« L’arbitrage est une passion pour moi »

Louison Lepage, 14 ans, est jeune arbitre UNSS pour sa première année. Il couvre ce mercredi 22 mars les championnats académiques de basket à Montaigu (Vendée).

(Interview réalisée le 22 mars 2017 au Lycée Montaigu (85))

 

Peux-tu te présenter rapidement ?
Je suis Louison Lepage, j’ai 14 ans, j’habite à l’Huisserie et je suis en classe de 4ème au collège Pierre Dubois de Laval.

Depuis combien de temps joues-tu au basket ? Est-ce ta première année en tant que jeune officiel UNSS ?
Je joue au basket à l’Huisserie depuis 6 ans. C’est la première année que je suis jeune officiel UNSS mais j’avais déjà fait un stage de deux jours l’année dernière avec mon club.

Qu’est ce qui te plaît dans ce rôle ?
L’arbitrage est une passion pour moi. J’aime arbitrer car cela me permet d’assimiler les fautes que je peux faire en match. Lorsqu’un arbitre siffle contre moi, je suis aussi plus apte à la comprendre que de simples joueurs.

Tu es venu aujourd’hui à Montaigu avec l’équipe de ton collège. Pourquoi n’as-tu pas voulu faire partie de l’équipe en tant que joueur ?
Mme Martin, le coach de l’équipe, cherchait un volontaire pour arbitrer. J’ai décidé de me proposer pour ne pas pénaliser l’équipe.

Comment trouves-tu l’ambiance des championnats UNSS ?
Je la trouve très conviviale. C’est également très sympa puisque je suis venu aujourd’hui avec tous mes amis.

Est-ce compliqué d’être jeune officiel ?
Ce n’est pas toujours évident, sur certains matchs, c’est même un peu stressant.

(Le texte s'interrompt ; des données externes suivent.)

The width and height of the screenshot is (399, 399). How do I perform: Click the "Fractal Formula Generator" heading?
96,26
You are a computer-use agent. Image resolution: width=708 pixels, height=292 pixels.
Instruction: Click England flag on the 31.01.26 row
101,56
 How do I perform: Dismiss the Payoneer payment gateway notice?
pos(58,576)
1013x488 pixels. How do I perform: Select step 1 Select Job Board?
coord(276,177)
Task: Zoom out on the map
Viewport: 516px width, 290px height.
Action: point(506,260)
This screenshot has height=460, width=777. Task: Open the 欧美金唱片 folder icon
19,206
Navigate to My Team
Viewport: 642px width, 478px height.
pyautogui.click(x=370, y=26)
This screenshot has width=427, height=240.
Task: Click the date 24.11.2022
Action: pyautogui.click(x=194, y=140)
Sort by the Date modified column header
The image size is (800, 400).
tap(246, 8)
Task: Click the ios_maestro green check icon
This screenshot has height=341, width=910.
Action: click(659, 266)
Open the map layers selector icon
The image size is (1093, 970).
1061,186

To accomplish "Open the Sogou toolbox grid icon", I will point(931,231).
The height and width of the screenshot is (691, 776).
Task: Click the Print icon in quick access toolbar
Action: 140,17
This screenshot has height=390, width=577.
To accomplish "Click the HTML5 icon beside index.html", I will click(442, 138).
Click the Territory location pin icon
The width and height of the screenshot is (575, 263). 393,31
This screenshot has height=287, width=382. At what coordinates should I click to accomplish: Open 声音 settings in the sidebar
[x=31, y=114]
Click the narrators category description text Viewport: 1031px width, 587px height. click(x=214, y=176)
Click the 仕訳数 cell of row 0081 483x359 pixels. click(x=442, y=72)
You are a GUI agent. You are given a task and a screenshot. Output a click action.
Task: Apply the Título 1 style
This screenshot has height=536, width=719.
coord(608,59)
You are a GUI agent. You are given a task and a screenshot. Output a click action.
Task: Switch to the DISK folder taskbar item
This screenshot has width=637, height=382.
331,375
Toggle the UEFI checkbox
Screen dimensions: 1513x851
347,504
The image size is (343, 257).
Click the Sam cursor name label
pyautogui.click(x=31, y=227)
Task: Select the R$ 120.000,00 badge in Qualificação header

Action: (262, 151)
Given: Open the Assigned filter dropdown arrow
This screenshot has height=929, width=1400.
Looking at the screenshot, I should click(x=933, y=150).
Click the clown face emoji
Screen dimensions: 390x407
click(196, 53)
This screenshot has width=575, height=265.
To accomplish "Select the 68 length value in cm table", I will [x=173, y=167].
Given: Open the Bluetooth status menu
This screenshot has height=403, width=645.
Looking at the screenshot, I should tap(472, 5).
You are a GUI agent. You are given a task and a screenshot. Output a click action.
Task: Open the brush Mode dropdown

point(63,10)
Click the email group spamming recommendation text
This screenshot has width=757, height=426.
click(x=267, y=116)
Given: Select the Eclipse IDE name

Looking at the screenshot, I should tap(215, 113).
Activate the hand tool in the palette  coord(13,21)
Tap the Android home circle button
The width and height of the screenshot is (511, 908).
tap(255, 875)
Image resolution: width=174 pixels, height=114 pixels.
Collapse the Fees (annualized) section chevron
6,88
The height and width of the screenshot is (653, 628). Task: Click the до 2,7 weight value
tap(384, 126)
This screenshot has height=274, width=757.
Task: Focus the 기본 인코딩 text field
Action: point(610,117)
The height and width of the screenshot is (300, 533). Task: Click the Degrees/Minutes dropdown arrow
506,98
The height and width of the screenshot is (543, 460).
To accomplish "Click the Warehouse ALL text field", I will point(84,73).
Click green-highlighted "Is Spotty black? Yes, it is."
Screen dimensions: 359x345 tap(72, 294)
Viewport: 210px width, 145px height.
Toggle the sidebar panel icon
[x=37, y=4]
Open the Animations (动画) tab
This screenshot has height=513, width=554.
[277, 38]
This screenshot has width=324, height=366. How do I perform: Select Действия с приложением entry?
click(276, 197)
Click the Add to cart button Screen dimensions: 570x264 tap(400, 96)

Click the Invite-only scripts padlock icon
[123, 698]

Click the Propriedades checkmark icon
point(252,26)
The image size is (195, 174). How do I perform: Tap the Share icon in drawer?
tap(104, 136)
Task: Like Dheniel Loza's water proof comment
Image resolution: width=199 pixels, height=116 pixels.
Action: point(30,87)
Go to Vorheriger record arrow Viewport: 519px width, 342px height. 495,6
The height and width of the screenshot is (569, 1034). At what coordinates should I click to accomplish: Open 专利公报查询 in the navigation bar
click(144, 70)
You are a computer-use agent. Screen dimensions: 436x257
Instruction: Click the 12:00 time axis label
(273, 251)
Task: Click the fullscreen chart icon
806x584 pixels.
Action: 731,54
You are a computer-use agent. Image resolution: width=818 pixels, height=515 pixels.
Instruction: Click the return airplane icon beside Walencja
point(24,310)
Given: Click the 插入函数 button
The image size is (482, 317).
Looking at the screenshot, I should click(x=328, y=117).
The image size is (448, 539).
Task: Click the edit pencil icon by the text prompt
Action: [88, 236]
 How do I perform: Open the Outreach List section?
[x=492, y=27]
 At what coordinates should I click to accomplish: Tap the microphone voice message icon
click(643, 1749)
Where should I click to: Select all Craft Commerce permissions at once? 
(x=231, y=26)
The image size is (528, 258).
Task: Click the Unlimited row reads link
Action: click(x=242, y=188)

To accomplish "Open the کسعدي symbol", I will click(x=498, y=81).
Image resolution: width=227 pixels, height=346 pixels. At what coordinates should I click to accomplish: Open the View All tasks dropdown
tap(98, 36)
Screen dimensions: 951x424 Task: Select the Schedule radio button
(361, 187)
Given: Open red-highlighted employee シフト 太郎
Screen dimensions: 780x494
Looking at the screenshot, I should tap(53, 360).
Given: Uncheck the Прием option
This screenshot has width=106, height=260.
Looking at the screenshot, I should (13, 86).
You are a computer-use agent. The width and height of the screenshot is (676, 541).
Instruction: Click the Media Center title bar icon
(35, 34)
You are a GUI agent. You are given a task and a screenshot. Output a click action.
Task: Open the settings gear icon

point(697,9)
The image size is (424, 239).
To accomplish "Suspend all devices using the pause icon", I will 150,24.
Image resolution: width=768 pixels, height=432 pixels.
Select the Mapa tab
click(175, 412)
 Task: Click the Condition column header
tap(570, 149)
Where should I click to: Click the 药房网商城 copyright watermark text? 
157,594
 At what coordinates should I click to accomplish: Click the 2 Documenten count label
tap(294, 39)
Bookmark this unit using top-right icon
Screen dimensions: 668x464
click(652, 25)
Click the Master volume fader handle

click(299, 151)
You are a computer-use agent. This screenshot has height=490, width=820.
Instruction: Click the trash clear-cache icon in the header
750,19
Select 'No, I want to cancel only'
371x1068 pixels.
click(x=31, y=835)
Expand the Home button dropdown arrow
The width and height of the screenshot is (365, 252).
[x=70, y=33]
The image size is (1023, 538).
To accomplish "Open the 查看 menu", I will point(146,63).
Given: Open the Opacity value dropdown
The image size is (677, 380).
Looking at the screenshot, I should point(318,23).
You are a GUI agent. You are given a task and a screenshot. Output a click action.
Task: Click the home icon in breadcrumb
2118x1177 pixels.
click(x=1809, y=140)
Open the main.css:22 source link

Il y a aussi pas mal de choses à apprendre.

As-tu un entraînement qui te permet de rester à niveau ?
Non pas vraiment mais les matchs que j’arbitre assez souvent en club m’entraînent en quelques sortes.

Aimerais-tu devenir arbitre officiel plus tard, pourquoi pas à haut niveau ?
Oui, je commence par jeune officiel UNSS, mais, j’aimerais devenir arbitre officiel en club plus tard. Si je pouvais atteindre le haut niveau, la Nationale 3 me plairait bien je pense. Ce serait un peu comme une récompense de mon parcours.

Au basketball, l’arbitrage est couvert par deux personnes. Est-ce difficile de travailler ensemble lorsqu’on ne se connaît pas ?
Non ce n’est pas compliqué, on sait déjà comment se placer à l’avance. Au début du match et pendant les temps morts nous pouvons aussi discuter du jeu. Ces moments permettent de nous mettre d’accord.

As-tu la même sévérité sur tous les matchs ou adaptes-tu tes coups de sifflet en fonction du jeu ?
Il est vrai qu’on ne siffle pas de la même manière sur tous les matchs. Sur les matchs moins tendus, on n’est pas très sévère. A l’inverse sur des matchs serrés, il ne faut rien laisser passer. Si on ne siffle pas assez, les joueurs se permettront de faire des grosses fautes plus facilement.

L’équipe de ton collège s’est qualifiée pour les championnats de France à Béziers. Vas-tu les suivre ?
Oui je vais les accompagner. J’ai validé lors des derniers championnats mon niveau académique et j’espère bien atteindre le niveau national là-bas en juin. Si l’occasion se présente à moi, je continuerais cette expérience l’année prochaine.

Propos recueillis par Hugo Fernandes

 

NB : Il faut obligatoirement un arbitre par équipe pour pouvoir accéder aux championnats départementaux. Pour les académiques, deux arbitres étaient cette fois nécessaires, Victorien s’est donc proposé.